Want to know how to grow a banana plant in your backyard? Despite being a fairly straightforward process, there are some regulations around planting and transplanting a banana. Banana plants are highly susceptible to serious disease and must be bought from certified, government approved source. But don’t let that discourage you – banana plants produce plenty of delicious fruit and make for beautiful, lush backdrop in your backyard.
First of all, did you know that bananas aren’t grown on trees? Yep, banana plants are actually perennial herbs grown from a large rhizome (a stem that sends out roots and shoots from its nodes), much like ginger, heliconias and bird-of-paradise flowers. What looks like a trunk is actually a pseudostem, formed by leaves layered around each other. New leaves begin growing below the ground, pushing through the middle of the plant and emerging at the crown. New suckers grow from the rhizome, also called a corm. These can be can be removed and planted elsewhere or left to replace the mother plant after fruiting.
Banana plants can grow over five metres tall but home and garden varieties usually grow around two to four metres in height.

Collected data entries
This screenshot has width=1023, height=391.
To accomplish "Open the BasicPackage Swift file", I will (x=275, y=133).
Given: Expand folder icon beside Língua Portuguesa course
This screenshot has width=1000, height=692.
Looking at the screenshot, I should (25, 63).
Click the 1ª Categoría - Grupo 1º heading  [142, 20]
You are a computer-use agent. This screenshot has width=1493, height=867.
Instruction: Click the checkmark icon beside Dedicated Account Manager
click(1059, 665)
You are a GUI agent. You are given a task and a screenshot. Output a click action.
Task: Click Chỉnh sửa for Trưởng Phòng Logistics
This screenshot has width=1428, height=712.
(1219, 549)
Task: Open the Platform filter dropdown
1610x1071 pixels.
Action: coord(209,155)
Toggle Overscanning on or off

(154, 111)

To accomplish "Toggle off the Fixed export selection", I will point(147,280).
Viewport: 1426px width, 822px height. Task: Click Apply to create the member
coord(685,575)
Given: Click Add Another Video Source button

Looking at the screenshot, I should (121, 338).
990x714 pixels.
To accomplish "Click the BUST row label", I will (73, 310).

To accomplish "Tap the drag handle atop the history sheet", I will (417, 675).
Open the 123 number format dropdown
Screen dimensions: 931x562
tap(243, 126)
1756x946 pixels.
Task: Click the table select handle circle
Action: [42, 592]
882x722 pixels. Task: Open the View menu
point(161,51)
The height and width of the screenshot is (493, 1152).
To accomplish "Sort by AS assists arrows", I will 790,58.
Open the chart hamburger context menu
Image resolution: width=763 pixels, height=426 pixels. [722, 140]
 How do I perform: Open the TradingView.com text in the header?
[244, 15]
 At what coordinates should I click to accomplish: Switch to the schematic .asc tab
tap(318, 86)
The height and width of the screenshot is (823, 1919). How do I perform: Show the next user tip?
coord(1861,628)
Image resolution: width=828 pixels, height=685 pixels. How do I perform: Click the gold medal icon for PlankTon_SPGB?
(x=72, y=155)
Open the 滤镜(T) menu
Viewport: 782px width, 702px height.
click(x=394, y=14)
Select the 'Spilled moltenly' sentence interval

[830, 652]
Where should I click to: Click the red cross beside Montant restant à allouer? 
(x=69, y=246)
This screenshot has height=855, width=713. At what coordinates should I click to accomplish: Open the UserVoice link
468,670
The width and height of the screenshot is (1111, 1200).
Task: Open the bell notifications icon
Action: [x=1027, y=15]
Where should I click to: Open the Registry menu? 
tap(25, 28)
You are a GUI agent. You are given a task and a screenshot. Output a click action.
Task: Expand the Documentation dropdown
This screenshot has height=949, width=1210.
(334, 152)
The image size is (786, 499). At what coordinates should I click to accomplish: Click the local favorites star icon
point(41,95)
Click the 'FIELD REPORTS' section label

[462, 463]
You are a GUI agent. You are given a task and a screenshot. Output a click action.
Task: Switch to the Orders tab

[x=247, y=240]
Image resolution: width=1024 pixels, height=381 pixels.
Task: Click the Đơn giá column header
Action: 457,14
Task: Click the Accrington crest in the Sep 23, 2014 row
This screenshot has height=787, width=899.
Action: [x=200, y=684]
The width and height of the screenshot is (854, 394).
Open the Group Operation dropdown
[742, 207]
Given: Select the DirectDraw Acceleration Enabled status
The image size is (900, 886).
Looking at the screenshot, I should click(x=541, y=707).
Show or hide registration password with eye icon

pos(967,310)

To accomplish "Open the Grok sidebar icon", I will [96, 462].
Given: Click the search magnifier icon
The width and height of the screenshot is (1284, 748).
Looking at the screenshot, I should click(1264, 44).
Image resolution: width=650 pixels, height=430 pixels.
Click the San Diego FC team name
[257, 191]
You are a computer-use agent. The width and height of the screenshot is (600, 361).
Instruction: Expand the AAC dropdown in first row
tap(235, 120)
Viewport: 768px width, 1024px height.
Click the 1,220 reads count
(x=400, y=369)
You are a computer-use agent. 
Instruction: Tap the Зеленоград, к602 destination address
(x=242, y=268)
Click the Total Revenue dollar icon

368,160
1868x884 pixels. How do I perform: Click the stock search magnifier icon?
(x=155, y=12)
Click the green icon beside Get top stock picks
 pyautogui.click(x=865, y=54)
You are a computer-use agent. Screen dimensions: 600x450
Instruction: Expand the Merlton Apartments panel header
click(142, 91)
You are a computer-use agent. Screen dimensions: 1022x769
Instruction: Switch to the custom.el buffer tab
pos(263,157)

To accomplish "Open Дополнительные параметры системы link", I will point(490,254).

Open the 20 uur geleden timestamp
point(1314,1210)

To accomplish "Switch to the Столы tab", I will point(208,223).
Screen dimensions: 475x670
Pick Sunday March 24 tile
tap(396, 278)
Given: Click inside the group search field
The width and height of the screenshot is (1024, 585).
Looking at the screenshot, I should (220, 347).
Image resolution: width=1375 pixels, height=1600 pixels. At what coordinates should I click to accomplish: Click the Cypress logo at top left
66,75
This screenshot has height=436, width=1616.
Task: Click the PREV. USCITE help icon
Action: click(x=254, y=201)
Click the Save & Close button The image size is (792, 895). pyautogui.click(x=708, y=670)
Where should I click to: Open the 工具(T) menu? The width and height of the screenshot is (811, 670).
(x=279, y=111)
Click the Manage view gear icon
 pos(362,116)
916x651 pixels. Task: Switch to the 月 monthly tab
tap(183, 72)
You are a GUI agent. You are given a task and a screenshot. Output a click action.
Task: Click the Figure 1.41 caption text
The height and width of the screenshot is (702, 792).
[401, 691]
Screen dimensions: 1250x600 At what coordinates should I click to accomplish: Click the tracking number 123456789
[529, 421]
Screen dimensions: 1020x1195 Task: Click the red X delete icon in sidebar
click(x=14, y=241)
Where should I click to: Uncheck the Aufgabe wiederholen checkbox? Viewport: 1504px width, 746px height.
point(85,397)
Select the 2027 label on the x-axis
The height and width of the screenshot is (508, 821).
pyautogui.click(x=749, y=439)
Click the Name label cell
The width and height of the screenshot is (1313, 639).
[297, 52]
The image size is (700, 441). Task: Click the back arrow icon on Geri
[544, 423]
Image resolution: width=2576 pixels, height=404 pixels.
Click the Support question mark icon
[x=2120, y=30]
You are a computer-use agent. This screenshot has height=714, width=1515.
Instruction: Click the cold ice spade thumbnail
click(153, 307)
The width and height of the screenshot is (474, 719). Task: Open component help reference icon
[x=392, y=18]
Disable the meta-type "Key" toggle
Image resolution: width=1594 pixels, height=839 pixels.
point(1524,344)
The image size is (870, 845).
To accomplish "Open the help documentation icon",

**What the task requires**
Copy the passage of the banana-growing text from "First of all, did" to "plant after fruiting.", switching "pseudostem" to "false stem".

**The answer**
First of all, did you know that bananas aren’t grown on trees? Yep, banana plants are actually perennial herbs grown from a large rhizome (a stem that sends out roots and shoots from its nodes), much like ginger, heliconias and bird-of-paradise flowers. What looks like a trunk is actually a false stem, formed by leaves layered around each other. New leaves begin growing below the ground, pushing through the middle of the plant and emerging at the crown. New suckers grow from the rhizome, also called a corm. These can be can be removed and planted elsewhere or left to replace the mother plant after fruiting.